I know, I know—bringing this kind of incredible finding to the C-suite may lead to you having to sit in the lunchroom by yourself, but from what Steve Joyce, a senior business advisor at Hackett, tells me, it’s on the level.
Here’s how they came to their conclusions: They first defined talent management effectiveness and efficiency and ranked their database of companies by quartile. Only those in the upper quartile in both categories were considered top performers in talent management (for detailed information on methodology, see our in-depth article on p. 14). Their financial results were then compared with peers, and here’s what they found:
• EBITDA was $400 million higher than other Fortune 500 companies;
• Net profit margin was $247 million higher;
• Return on assets (ROA) was 48 percent higher;
• Return on equity (ROE) was 27 percent higher.

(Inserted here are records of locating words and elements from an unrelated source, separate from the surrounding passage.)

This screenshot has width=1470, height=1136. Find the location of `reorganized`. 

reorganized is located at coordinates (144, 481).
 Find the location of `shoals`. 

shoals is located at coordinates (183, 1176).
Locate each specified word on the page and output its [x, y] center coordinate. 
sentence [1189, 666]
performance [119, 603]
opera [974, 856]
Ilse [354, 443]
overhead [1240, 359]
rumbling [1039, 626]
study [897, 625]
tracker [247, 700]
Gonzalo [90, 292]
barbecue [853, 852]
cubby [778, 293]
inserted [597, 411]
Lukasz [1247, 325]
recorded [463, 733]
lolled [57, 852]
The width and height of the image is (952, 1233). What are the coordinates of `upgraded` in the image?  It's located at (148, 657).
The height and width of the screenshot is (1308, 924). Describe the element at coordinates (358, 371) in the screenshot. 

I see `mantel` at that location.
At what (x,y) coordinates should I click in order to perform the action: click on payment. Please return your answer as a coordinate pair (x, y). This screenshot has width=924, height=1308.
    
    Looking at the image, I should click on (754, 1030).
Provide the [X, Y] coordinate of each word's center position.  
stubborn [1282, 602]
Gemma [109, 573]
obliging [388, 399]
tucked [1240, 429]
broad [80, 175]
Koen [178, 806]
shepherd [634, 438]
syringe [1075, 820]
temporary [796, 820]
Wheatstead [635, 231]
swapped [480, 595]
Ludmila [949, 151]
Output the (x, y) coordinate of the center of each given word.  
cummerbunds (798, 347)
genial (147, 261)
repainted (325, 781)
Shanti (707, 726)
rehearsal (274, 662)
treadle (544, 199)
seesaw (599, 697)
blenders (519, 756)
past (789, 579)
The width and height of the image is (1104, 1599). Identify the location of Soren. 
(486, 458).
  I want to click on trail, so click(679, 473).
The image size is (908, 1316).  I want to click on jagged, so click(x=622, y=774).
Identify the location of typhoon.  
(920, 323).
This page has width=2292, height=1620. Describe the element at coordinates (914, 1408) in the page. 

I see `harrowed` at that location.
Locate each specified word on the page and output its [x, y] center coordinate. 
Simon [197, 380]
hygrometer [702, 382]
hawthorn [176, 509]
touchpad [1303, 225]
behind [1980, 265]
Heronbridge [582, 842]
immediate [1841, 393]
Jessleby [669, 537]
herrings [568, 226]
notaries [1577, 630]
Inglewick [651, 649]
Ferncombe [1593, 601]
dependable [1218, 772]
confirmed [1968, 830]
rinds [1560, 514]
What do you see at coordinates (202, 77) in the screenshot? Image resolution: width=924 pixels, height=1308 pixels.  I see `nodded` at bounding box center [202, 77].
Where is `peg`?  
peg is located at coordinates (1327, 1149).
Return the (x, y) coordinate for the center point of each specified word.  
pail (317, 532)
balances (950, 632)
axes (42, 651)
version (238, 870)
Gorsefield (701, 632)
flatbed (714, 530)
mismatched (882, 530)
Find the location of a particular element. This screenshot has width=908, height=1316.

You’re thinking, “This is about as dubious as thefive-minute exerciser advertised on TV.” I can understand the skepticism. I was, too. But there is compelling AND logical evidence behind the numbers. Let me explain.
According to Hackett, the top performers spend 31 percent less on transactional processes such as total rewards administration and payroll and data management. Where those savings go are to strategic areas such as workforce development and workforce planning. HR has always known that recruiting and retaining the top talent make a competitive difference, and now they don’t need to connect the dots for those number-driven CFOs.
For years, we at HRO Today have espoused the need to get strategic through transformational HRO, and now Hackett is backing us up with data. Remember, data wins over the hearts and minds of CFOs, COOs, and even CEOs every time. This is important stuff because not only does it help direct HR to make the wisest spend, but also it elevates its stature from whiny stepchild to cost-savings champion. Here’s your chance to bask in the spotlight—take it while you’re still under it.
There’s only one thing to do with data like this: share it with as many business leaders you can gather in the boardroom, stop in the hallway, or corral in the parking lot. This is the supporting evidence you’ve been wanting for a long time. When the C-suite see the numbers here, not only will you be invited back to the table, you’ll finally be given a grown-up chair as well.